Sanık Özden ÖRNEK 25/02/2010 tarihinde Cumhuriyet Başsavcılığımızca alınan ifadesinden özetle; "Balyoz Planını basından öğrendiğini, SAKAL, ÇARŞAF, ORAJ ve SUGA Planları hakkında hiç bir bilgisinin olmadığını, bu konuyla ilgili olarak hiç bir kimseyle konuşmadığını ve işbirliğinde bulunmadığını, 5-7 Mart 2003 tarihinde düzenlenen Plan seminerine katılmadığını, 1. Ordu komutanlığı ile hiç bir şekilde askeri ve hiyerarşik ilişkisinin bulunmadığını, Çetin Doğan ile insani ilişkiler dışında bir ilişkisinin olmadığını, 2000 yılında Kuzey Deniz Saha Komutanı iken bir Suga planına imza attığını ancak bu planını içeriğinin kendisine gösterilen Suga Harekat Planından farklı olduğunu, kendisine gösterilen Suga Harekat Planı isminde bir planı ise duymadığını ve hazırlamadığını, bu plan kapsamında hiç bir görevlendirme yapmadığını, kendisine gösterilen EK-A görev bölümü, EK-B çalışma gurupları görev bölümü, Amirallere ait isimlerin bulunduğu listeleri kendisinin hazırlamadığını, bu konuda bilgi sahibi olmadığını, ayrıca bu listelerin kim tarafından hazırlandığı konusunda bilgi sahibi olmadığını, ALİ TÜRKŞEN, CEM AZİZ ÇAKMAK, M. NURİ ALACALI, ÜMİT ÖZCAN, DURSUN ÇİÇEK, ALİ SEMİH ÇETİN ve LEVENT ÇEHRELİ'yi görev nedeniyle tanıdığını ancak bu şahıslar tarafından kendisine gösterilen SUGA harekat planı kapsamında liste hazırlayıp hazırlamadıklarını bilmediğini, M. FERHAT ÇOLPAN, F. ULUÇ YEĞİN, HAKAN ÇELİKCAN, NİHAT ALTINBULAK, ERCAN İRENÇİN ve TAYLAN ÇAKIR isimli şahısları tanımadığını, bu şahıslar tarafından bir liste hazırlanıp hazırlanmadığını bilmediğini, atılı suçla bir ilgisinin bulunmadığını...." beyan etmiştir.
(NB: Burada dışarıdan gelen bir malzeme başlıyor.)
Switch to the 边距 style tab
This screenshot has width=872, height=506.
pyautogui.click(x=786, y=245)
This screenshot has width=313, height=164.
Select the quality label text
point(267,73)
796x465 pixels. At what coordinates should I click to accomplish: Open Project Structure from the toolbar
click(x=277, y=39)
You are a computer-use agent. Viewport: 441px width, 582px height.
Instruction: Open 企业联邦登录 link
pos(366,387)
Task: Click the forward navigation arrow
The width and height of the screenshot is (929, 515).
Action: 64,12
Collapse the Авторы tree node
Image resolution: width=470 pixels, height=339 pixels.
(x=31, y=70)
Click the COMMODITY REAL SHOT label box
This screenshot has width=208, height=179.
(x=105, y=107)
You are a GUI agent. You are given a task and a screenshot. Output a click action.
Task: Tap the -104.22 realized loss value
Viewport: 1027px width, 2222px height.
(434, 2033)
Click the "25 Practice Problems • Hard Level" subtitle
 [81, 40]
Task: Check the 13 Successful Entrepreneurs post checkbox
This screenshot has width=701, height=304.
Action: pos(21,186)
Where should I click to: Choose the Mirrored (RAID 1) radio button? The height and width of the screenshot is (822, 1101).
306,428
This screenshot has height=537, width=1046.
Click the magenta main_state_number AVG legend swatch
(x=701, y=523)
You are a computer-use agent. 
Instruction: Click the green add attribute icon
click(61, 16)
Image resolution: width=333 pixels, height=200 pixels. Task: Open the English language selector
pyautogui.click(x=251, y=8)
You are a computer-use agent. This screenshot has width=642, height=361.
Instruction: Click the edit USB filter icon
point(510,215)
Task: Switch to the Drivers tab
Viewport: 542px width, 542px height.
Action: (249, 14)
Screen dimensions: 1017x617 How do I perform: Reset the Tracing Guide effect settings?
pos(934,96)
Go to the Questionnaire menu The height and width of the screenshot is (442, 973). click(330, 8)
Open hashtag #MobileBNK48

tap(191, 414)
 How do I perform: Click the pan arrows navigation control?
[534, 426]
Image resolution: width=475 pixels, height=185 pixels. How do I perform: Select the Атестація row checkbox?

Sanık yargılama aşamasındaki Savunmasında özetle:
“Benim Balyoz Planı ve ekleri, Süga Planı ve eki, bilgi notu ve ekleri ile Donanma Komutanlığından çıkan belgelerden 5-7 Mart 2003 tarihinde 1. Ordu Komutanlığı’nda icra edilen plan seminerinden bilgim yoktur. Bu konularla ile ilgili olarak hiç kimse ile görüşme yapmadım, hiç kimseye emir vermedim belge olarak kabul edilen bütün yazılar benim iradem dışında yazılmış ve ismim iradem dışında kullanılmıştır.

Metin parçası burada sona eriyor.